Anticorrupción, un embudo sin depuración
Son crecientes las presiones para ocupar las vacantes de las dos fiscalías.
El Fuero Penal Económico Anticorrupción, el más cuestionado y también denunciado de la Justicia provincial, está en pleno proceso de renovación.
De no mediar imprevistos, antes de que finalice 2017 esa área judicial que tiene entre sus propósitos investigar el desempeño de los funcionarios públicos tendrá dos nuevos fiscales.
Uno tomará el lugar que dejó vacante en diciembre de 2016 Gustavo Hidalgo, hoy juez de control. El otro reemplazará al primer fiscal Anticorrupción, Hugo Amayusco.
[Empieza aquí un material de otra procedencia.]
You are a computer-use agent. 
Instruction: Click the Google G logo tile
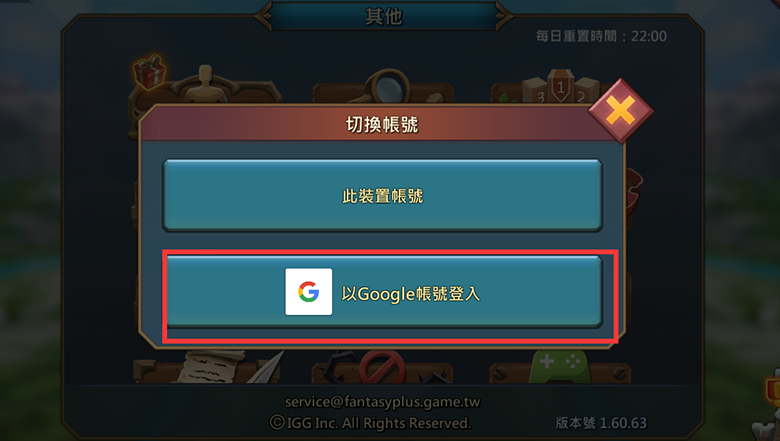[x=308, y=292]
El funcionario, también cuestionado por su desempeño, ya tiene lista su jubilación, aunque esperará hasta después de la feria de julio para despedirse de la actividad tras 38 años de carrera.
Amayusco se reincorporó a sus tareas el miércoles 12 de abril, en plena Semana Santa. Le pidieron que se quedara hasta tanto se cubrieran las vacantes.
Sin fiscales activos desde finales del año pasado, esa sensible órbita del Ministerio Público Fiscal había quedado virtualmente paralizada, aunque a cargo del fiscal de Lucha contra el Narcotráfico, Carlos Cornejo.
En su primer día de trabajo efectivo –el lunes siguiente–, Amayusco tuvo que lidiar con una mala noticia: en esa jornada, su amigo Hidalgo quedó alcanzado por una denuncia promovida en su contra por los legisladores opositores Aurelio García Elorrio, Liliana Montero y Juan Pablo Quinteros, los más activos en denunciar causas de corrupción en la provincia.
Lo acusaron por la presunción de “encubrimiento agravado”, “abuso de autoridad” y “violación de los deberes de funcionario público”, tres delitos graves, aunque complejos de probar en el caso de los dos últimos, ya que debe constatarse la existencia de dolo en el actuar del acusado.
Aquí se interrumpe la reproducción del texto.